# What is your elevation??



## Mike1950 (Dec 31, 2014)

about 2150 here.


----------



## Blueglass (Dec 31, 2014)

3' above sea level.


----------



## Mike1950 (Dec 31, 2014)

Did some crazy domed houses for some folks that belonged to a group that believed water level would go to 2200 had future maps and everything. They built at 2250. We always joked about it being oceanfront property!! we built domes and caterpillar domes for shop and 500k motor home. All was well until it snowed 4' -they were in the selkirks and had moved from Ca. Clueless is probably close to the right word.


----------



## Nature Man (Dec 31, 2014)

About 500'. Chuck

Reactions: Like 1


----------



## woodtickgreg (Dec 31, 2014)

I'm so low the ants pee on me.Oh you mean my house, dunno, not a clue. maybe the level of the great lakes.....whatever that is.


----------



## Schroedc (Dec 31, 2014)

761 here.

Reactions: Like 1


----------



## Kevin (Dec 31, 2014)

178 meters lowest point 182 meters highest or 597.113' MSL

Reactions: Like 1


----------



## khobson (Dec 31, 2014)

We are at 800'....give or take an inch

Reactions: Like 1


----------



## Kevin (Dec 31, 2014)

Mike1950 said:


> about 2150 here.



Mike your address only shows as 2096.46' with the altitude finder. If y'all get a 2100 tsunami y'all are screwed man.

Reactions: Like 1


----------



## Mike1950 (Dec 31, 2014)

Kevin said:


> Mike your address only shows as 2096.46' with the altitude finder. If y'all get a 2100 tsunami y'all are screwed man.



i was guessing- I know where the flood plain is right below me- I think below here at 2010 is the line for flood insurance.

▶ [Prompt A]:
Answer these about the elevation thread:
(i) What elevation did Blueglass give?
(ii) According to Kevin, what elevation did the altitude finder show for Mike1950's address?
(iii) How much snow fell where the domed houses were built?

▶ [Data excerpts]:
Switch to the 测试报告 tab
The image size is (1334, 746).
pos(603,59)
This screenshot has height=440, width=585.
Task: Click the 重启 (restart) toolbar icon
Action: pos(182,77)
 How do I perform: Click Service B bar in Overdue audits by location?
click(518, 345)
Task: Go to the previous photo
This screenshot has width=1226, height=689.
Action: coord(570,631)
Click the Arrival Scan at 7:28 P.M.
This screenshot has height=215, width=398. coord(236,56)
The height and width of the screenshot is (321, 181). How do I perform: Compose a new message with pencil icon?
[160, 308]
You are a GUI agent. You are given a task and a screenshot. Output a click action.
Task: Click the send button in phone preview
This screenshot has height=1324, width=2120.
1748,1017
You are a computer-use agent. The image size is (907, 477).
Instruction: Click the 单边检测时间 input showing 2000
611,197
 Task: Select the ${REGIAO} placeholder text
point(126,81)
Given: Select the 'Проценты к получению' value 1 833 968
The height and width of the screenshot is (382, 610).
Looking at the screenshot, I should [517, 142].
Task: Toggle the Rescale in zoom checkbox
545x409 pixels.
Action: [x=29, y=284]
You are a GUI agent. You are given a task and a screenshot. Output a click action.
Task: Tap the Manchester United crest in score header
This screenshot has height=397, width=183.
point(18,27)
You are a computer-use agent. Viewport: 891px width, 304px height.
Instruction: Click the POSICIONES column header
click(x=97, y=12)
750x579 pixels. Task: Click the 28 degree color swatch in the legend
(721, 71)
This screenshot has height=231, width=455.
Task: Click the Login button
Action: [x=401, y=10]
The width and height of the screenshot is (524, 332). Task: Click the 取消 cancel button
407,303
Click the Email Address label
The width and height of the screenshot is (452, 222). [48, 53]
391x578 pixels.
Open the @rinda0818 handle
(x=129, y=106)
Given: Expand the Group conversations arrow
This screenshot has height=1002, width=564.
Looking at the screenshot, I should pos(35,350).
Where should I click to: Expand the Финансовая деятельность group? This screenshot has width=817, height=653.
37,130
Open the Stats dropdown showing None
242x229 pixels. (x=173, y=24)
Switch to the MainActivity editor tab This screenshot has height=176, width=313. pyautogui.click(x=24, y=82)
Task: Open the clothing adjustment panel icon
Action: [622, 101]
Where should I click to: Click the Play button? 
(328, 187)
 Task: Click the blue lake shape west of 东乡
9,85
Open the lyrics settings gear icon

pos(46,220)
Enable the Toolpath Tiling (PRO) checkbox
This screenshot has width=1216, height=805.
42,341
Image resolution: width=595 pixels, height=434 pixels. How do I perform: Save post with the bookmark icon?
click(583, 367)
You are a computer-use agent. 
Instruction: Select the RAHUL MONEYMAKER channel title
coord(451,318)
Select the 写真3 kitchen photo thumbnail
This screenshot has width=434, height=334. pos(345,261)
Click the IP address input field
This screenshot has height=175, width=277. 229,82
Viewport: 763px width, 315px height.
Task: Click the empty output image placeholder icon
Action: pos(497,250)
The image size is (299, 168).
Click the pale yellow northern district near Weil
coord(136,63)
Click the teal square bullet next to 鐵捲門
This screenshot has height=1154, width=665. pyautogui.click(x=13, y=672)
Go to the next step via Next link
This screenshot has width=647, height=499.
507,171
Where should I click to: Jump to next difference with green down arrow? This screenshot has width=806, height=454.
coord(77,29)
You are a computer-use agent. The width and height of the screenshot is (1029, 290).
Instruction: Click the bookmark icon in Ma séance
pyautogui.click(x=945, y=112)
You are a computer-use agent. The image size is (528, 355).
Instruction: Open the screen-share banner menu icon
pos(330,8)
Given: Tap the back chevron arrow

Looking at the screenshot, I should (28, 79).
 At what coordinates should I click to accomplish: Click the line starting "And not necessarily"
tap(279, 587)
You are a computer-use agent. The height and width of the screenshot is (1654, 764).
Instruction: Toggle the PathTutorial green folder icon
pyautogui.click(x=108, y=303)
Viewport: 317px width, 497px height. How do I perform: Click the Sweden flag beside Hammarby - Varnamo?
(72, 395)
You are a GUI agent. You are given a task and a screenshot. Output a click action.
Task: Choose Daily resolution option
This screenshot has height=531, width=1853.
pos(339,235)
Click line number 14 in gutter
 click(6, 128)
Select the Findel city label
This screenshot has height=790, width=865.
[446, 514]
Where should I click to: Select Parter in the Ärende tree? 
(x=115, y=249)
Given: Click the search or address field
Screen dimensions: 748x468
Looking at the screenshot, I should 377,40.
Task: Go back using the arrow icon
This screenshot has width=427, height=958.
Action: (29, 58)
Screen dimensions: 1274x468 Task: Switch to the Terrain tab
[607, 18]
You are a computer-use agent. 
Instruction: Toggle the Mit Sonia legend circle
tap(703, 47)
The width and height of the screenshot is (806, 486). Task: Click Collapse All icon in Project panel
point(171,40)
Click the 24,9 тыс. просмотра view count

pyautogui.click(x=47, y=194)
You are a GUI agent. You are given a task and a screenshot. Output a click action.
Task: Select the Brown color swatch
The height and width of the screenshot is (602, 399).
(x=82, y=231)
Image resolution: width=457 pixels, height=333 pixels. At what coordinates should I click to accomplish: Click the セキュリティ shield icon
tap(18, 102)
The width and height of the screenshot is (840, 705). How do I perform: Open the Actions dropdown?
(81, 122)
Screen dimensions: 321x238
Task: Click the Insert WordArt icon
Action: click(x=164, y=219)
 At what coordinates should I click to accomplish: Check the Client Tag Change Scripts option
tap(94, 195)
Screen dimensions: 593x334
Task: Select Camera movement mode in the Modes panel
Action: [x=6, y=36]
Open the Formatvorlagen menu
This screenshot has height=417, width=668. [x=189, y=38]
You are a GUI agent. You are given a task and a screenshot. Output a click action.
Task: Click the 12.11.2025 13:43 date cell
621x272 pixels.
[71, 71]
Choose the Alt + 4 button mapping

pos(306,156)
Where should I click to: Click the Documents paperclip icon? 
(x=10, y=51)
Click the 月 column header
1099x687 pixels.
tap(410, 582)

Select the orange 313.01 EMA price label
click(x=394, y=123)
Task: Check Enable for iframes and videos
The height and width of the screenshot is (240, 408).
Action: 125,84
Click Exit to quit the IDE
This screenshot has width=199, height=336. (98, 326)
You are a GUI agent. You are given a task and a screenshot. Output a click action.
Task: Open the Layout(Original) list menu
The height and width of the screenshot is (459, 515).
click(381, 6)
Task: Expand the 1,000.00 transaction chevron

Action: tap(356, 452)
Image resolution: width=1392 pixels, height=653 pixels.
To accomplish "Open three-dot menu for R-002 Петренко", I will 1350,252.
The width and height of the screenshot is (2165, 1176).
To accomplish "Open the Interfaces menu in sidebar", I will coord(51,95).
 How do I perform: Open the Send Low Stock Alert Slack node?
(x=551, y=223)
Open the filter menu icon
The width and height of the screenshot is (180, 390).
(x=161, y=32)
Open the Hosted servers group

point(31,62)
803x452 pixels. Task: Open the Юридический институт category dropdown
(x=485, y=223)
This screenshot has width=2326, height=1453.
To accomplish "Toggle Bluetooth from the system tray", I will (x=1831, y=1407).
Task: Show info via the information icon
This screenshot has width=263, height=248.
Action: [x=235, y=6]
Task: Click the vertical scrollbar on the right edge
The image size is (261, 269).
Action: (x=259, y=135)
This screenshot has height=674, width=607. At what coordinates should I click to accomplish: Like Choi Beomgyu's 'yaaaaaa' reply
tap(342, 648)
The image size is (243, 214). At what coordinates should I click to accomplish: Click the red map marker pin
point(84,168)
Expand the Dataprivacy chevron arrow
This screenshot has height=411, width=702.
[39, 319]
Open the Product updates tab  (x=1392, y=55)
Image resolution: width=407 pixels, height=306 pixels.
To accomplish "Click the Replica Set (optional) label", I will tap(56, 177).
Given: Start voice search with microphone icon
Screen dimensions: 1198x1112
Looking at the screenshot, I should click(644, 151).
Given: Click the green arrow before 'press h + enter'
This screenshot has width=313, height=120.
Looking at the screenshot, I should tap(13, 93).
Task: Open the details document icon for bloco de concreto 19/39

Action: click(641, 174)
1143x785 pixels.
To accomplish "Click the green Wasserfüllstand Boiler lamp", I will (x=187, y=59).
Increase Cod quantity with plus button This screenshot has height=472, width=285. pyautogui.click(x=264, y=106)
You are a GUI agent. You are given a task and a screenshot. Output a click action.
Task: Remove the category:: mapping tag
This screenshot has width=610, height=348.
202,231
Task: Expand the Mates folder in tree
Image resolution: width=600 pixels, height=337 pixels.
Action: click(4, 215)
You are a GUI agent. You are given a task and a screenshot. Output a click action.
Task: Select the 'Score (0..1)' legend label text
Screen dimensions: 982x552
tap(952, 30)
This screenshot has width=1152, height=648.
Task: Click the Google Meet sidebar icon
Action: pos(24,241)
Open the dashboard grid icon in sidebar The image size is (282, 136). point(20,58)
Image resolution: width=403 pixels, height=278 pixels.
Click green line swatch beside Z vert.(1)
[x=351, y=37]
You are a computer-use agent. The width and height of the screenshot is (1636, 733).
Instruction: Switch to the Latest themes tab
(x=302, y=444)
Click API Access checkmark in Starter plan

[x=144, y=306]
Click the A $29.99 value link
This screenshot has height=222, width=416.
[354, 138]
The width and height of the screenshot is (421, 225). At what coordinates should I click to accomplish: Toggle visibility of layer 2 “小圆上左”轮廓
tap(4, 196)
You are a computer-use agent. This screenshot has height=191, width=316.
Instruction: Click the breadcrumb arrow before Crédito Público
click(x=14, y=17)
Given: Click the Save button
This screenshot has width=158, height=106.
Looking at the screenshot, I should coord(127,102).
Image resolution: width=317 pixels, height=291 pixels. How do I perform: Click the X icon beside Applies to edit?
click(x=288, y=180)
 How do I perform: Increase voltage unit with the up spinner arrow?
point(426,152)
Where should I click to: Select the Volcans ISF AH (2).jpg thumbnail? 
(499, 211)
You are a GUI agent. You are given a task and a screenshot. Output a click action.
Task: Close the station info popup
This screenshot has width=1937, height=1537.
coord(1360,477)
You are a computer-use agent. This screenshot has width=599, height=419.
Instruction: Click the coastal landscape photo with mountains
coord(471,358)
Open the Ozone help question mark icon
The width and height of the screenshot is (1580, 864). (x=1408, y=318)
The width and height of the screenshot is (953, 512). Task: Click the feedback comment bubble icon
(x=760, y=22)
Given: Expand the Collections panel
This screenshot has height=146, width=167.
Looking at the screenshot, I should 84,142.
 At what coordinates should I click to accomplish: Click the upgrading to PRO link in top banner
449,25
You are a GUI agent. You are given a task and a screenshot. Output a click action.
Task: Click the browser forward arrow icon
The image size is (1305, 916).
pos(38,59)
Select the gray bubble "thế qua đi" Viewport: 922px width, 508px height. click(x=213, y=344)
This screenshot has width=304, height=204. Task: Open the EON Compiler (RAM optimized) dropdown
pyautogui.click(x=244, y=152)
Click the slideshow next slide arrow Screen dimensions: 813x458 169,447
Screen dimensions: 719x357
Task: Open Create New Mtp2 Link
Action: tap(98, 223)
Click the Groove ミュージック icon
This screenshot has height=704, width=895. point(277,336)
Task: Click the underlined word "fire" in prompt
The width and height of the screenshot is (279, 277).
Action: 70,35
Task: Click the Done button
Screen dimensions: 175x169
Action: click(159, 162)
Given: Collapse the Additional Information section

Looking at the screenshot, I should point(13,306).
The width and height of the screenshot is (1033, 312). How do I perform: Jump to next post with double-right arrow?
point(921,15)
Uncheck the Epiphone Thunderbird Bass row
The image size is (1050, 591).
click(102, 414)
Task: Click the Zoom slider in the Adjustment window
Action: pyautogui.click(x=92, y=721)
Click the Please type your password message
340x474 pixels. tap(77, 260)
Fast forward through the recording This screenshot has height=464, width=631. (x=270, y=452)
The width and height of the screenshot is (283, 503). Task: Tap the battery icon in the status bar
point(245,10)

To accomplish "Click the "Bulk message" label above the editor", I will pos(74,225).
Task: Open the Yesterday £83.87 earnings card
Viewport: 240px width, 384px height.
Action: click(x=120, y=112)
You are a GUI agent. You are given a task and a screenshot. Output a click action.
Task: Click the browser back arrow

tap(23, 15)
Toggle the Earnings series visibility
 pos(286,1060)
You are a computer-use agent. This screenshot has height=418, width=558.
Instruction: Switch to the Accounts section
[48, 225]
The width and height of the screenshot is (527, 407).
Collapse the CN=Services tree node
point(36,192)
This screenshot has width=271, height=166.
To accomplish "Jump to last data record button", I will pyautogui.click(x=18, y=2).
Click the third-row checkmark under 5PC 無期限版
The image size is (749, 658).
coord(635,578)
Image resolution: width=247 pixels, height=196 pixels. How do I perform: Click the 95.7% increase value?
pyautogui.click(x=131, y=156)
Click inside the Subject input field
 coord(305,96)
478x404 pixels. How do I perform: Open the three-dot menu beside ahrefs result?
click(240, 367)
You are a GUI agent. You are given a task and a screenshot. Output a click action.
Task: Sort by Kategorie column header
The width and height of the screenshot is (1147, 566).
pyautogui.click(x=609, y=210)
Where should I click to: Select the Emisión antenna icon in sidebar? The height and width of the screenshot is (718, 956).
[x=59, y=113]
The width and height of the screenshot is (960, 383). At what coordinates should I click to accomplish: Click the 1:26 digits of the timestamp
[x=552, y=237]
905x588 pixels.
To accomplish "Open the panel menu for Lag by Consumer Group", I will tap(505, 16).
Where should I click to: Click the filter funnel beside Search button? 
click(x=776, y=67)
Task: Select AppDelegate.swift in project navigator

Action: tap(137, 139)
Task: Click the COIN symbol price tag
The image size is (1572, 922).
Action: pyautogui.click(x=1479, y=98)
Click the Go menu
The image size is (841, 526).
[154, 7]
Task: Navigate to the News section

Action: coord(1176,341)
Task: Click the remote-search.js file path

▶ [Prompt B]:
Return the stretch of the records from their start through the line containing "Action: [x=401, y=10]", copying each line exactly and including nothing else.

▶ [Exercise result A]:
(i) 3' above sea level.
(ii) 2096.46'.
(iii) 4'.

▶ [Exercise result B]:
Switch to the 测试报告 tab
The image size is (1334, 746).
pos(603,59)
This screenshot has height=440, width=585.
Task: Click the 重启 (restart) toolbar icon
Action: pos(182,77)
 How do I perform: Click Service B bar in Overdue audits by location?
click(518, 345)
Task: Go to the previous photo
This screenshot has width=1226, height=689.
Action: coord(570,631)
Click the Arrival Scan at 7:28 P.M.
This screenshot has height=215, width=398. coord(236,56)
The height and width of the screenshot is (321, 181). How do I perform: Compose a new message with pencil icon?
[160, 308]
You are a GUI agent. You are given a task and a screenshot. Output a click action.
Task: Click the send button in phone preview
This screenshot has height=1324, width=2120.
1748,1017
You are a computer-use agent. The image size is (907, 477).
Instruction: Click the 单边检测时间 input showing 2000
611,197
 Task: Select the ${REGIAO} placeholder text
point(126,81)
Given: Select the 'Проценты к получению' value 1 833 968
The height and width of the screenshot is (382, 610).
Looking at the screenshot, I should [517, 142].
Task: Toggle the Rescale in zoom checkbox
545x409 pixels.
Action: [x=29, y=284]
You are a GUI agent. You are given a task and a screenshot. Output a click action.
Task: Tap the Manchester United crest in score header
This screenshot has height=397, width=183.
point(18,27)
You are a computer-use agent. Viewport: 891px width, 304px height.
Instruction: Click the POSICIONES column header
click(x=97, y=12)
750x579 pixels. Task: Click the 28 degree color swatch in the legend
(721, 71)
This screenshot has height=231, width=455.
Task: Click the Login button
Action: [x=401, y=10]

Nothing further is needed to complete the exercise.